Records from a collection
-- Opening Marker --
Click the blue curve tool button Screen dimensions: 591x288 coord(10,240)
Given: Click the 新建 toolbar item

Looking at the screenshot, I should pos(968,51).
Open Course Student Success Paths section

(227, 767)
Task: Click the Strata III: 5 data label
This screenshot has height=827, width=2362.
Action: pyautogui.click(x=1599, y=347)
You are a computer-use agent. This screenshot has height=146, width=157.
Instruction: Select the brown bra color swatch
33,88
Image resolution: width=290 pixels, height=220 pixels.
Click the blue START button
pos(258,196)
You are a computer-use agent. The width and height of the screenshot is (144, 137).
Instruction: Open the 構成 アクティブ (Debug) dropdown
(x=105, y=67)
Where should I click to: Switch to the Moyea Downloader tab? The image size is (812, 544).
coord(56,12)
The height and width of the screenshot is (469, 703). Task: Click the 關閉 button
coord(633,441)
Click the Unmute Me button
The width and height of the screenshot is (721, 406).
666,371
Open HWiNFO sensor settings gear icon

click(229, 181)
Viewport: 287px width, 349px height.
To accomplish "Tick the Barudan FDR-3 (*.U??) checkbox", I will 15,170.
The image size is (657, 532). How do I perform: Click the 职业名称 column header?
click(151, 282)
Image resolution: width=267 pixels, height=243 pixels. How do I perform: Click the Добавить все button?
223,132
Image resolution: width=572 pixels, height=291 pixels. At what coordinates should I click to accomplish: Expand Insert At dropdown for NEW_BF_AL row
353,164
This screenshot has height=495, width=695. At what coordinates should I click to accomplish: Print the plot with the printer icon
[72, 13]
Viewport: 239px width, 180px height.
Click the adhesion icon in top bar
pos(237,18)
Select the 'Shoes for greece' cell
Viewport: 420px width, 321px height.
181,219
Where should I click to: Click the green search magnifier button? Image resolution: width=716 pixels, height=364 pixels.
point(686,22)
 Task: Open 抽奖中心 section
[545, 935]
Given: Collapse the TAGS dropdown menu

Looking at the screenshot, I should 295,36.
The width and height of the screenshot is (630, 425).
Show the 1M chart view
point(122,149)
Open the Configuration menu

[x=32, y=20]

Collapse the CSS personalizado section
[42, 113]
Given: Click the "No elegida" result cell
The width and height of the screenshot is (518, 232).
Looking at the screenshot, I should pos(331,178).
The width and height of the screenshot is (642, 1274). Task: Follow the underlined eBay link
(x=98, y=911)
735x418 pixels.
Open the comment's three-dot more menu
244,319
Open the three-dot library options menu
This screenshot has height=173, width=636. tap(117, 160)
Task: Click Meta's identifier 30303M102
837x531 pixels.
-- Closing Marker --
Aim of the task:
Reproduce exactly the line containing "Viewport: 287px width, 349px height." and every line after it through the end of the records above, and nothing else.

Answer space:
Viewport: 287px width, 349px height.
To accomplish "Tick the Barudan FDR-3 (*.U??) checkbox", I will 15,170.
The image size is (657, 532). How do I perform: Click the 职业名称 column header?
click(151, 282)
Image resolution: width=267 pixels, height=243 pixels. How do I perform: Click the Добавить все button?
223,132
Image resolution: width=572 pixels, height=291 pixels. At what coordinates should I click to accomplish: Expand Insert At dropdown for NEW_BF_AL row
353,164
This screenshot has height=495, width=695. At what coordinates should I click to accomplish: Print the plot with the printer icon
[72, 13]
Viewport: 239px width, 180px height.
Click the adhesion icon in top bar
pos(237,18)
Select the 'Shoes for greece' cell
Viewport: 420px width, 321px height.
181,219
Where should I click to: Click the green search magnifier button? Image resolution: width=716 pixels, height=364 pixels.
point(686,22)
 Task: Open 抽奖中心 section
[545, 935]
Given: Collapse the TAGS dropdown menu

Looking at the screenshot, I should 295,36.
The width and height of the screenshot is (630, 425).
Show the 1M chart view
point(122,149)
Open the Configuration menu

[x=32, y=20]

Collapse the CSS personalizado section
[42, 113]
Given: Click the "No elegida" result cell
The width and height of the screenshot is (518, 232).
Looking at the screenshot, I should pos(331,178).
The width and height of the screenshot is (642, 1274). Task: Follow the underlined eBay link
(x=98, y=911)
735x418 pixels.
Open the comment's three-dot more menu
244,319
Open the three-dot library options menu
This screenshot has height=173, width=636. tap(117, 160)
Task: Click Meta's identifier 30303M102
837x531 pixels.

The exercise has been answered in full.